Sector awareness matters significantly. Defence and cybersecurity stocks tend to outperform during periods of elevated geopolitical tension. Energy companies benefit from supply disruptions. Conversely, companies with complex global supply chains or significant exposure to conflict zones face elevated risk.
Staying informed is perhaps the most underrated risk management tool. Investors who understand geopolitical dynamics and who read beyond financial headlines to understand the underlying political forces are better positioned to anticipate market-moving events before they fully materialise.
Key Takeaways
- Geopolitical risk refers to the probability that political events will negatively affect financial markets and investment returns
- The main categories include military conflict, trade wars, political instability, terrorism, and energy geopolitics
- Geopolitical events move markets through oil prices, safe haven flows, supply chain disruptions, and currency movements
- The GPR Index is a useful tool for tracking and quantifying geopolitical risk in real time
- The current geopolitical environment featuring US-China competition, the Russia-Ukraine war, and Middle East instability is among the most complex since the Cold War
- Investors can manage geopolitical risk through geographic diversification, safe haven allocations, sector awareness, and staying informed
Geopolitical risk refers to the potential for political events, international conflicts, and tensions between nations to disrupt financial markets and economic stability. It includes wars, trade disputes, sanctions, elections, and diplomatic breakdowns that can affect asset prices, currencies, and investor confidence.
Geopolitical events create uncertainty which causes investors to sell riskier assets and move capital into safe havens. This can trigger sharp short-term declines in stock markets, particularly in sectors directly exposed to the conflict or in emerging markets where capital flight tends to be fastest.
Gold, US Treasury bonds, the US dollar, the Swiss franc, and Japanese yen have historically performed well during geopolitical shocks as investors seek safety and stability. Energy commodities can also spike if the crisis involves major oil-producing regions.

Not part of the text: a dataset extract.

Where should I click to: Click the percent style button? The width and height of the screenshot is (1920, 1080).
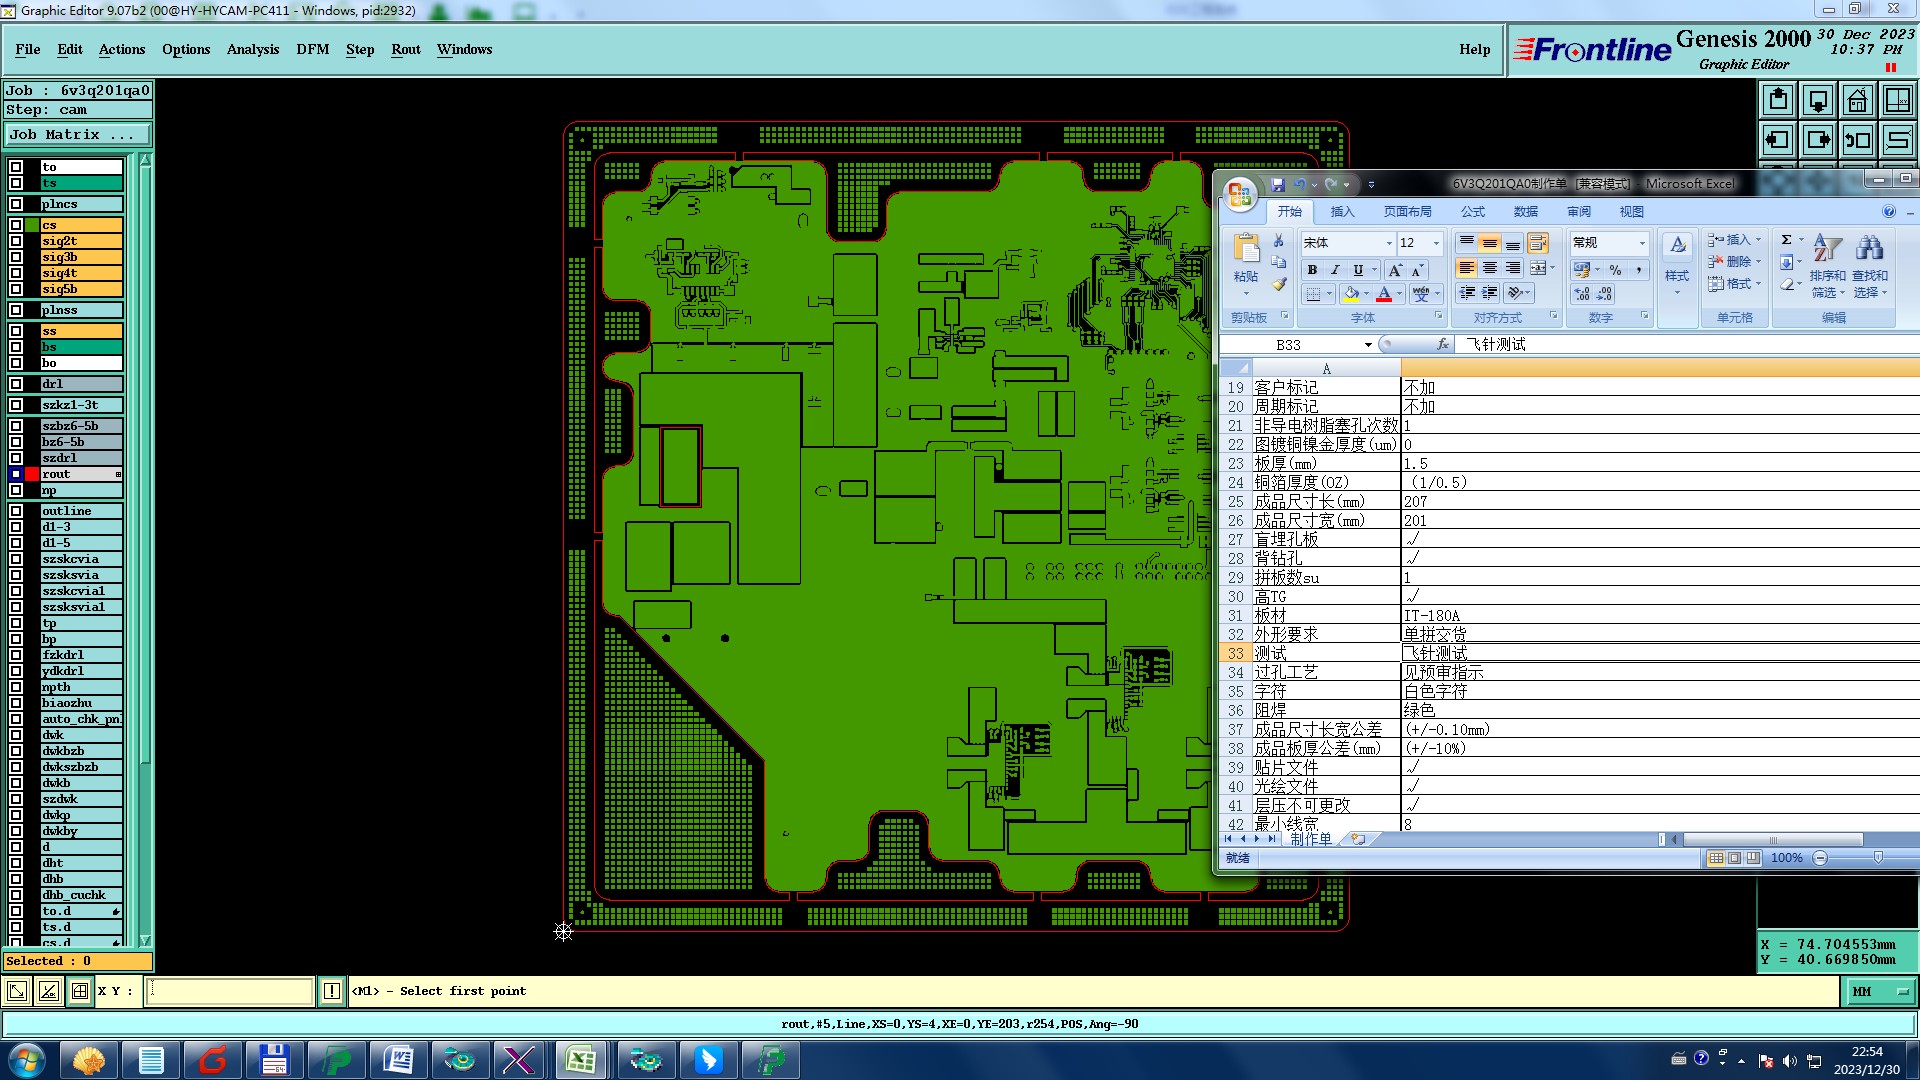click(1615, 270)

Geopolitical risk cannot be predicted with precision but it can be monitored and prepared for. Professional investors track indicators such as the Geopolitical Risk Index, diplomatic developments, military movements, and commodity price signals to assess rising tensions before they fully materialise in markets.
Conclusion
Geopolitical risk is not a peripheral concern for investors — it is a central and permanent feature of the financial landscape. The investors who understand it, track it, and build it into their portfolio thinking are not just better protected against downside surprises — they are better positioned to identify opportunities that emerge from the disruption it creates. Financial Garrison exists precisely at this intersection of geopolitics and finance, and this article is the foundation for everything that follows.